TRY IT = Continue the first-person account below of psychiatric treatment forced on its writer, picking up right after its final sentence.

EXERCISE TEXT: Begin

A five minute diagnosis. Five more minutes to arrest, indict, try, and convict. Like a North Korean kangaroo court. Then three weeks, three of the most miserable weeks of my life, waiting for the system to carry out the execution of my soul.
Even if it were medically necessary, which I vehemently dispute, it could have been handled with much more sensitivity, compassion, caring. I was told absolute nothing, given no information at all to base a decision on, no rational for a plan of treatment. I was deprived of my right to make an informed decision, to consent. I was given ultimatums under threat. I wasn't asked what I would like to happen, I was told how it would go down, no choice.
I went in to this woman seeking help, compassion, care. I emerged an hour later shattered, treated like a common criminal and feeling like one, and truly suicidal for the first and only time in my life. Degraded, dehumanized, utterly lost in hopelessness. I was NEVER suicidal before that hour. Yes, I had thoughts, but no intention, and it was along the lines of "someday, if I'm sick or old or in pain, I would do it" -- more like what Jack Kevorkian was fighting for than what I observed in many of my fellow inmates (patients) in the psych ward. That day, for a few hours, I really wanted to find that overpass support and hit it dead center at 90 mph. The only thing that stopped me was the thought it would devastate and probably kill my mother. She was horribly abused by my psycho of a sad, sad excuse for a father, and she doesn't deserve more pain.
I told her what would happen if she forced me to do this. I told her it would ruin my family relationships, which were already strained, I told her it would destroy my chances for a meaningful way to make a living, it would ruin me financially, it would crush me emotionally. She could care less. It has done all of that to some extent already. And it has turned me into a deceitful liar, one lie after another after another to cover my tracks so no one else in my life finds out my secret. So much for the Hipocratic Oath of first do no harm.
I haven't called her yet to cancel my scheduled appointment and tell her I will never be back. I'm afraid I will say too much, tell her off, tip my hand.
I am researching MedMal lawyers. I am going to make an appt. and pay someone a 200-300 bucks for an hour of their time just to listen. I know psych MedMal is about the most difficult of all, nothing is quantifiable. It will go nowhere, I know this going in. But I have to do this for my own peace of mind.
No, this will not destroy me. **** that, I am never going to allow that incompetent travesty of a physician take me down.

EXERCISE TEXT: End
DATA EXCERPTS: Begin

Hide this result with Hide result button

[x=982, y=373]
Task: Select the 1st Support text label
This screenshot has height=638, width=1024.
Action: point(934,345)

DATA EXCERPTS: End

RESPONSE =
Because that would mean she won. I'm the winner of this one, and I'll be damned if I' m goiing to be destroyed, even if part of my soul is now dead to me forever. It means I have to work twice as hard, twice as long. It means when I set the weights on a squat machine at the 70 lbs I am comfortable with now, that I have to move the pin down to 90, and do 30 reps instead of 20. It means that I'm signing up for the fitness class after weight loss is over, and for the program they call Boot Camp after the 12 weeks of fitness is over. It means I'm taking the boxing lessons in the spring when I am physically ready. It means I have to fight to the death.
**** that bitch. I' m sorry to all of the women of DU for the use of that derogatory term, I consider myself an ardent feminist, but I know no other word that expresses what I feel.
Denninmi (4,015 posts) Wed Nov 7, 2012, 04:36 PM
5. Nothing material has changed.
No event, no development.
In one sense, I am just feeling sorry for myself today.
In another sense, I am furious over how this played out. I'm not sure if I'm more upset with her for her methods, or myself for being so naive and stupid about what I said to her. As I have said probably ad nauseum, I was just trying to be brutally honest, I thought it was necessary to be completely honest with your physician. Now I question whether I will ever be comfortable doing that, whether I can ever trust a doctor again. I want to, they are probably like ever other group of humans, 95% are good and do as they should, but it's the bad 5% we remember most.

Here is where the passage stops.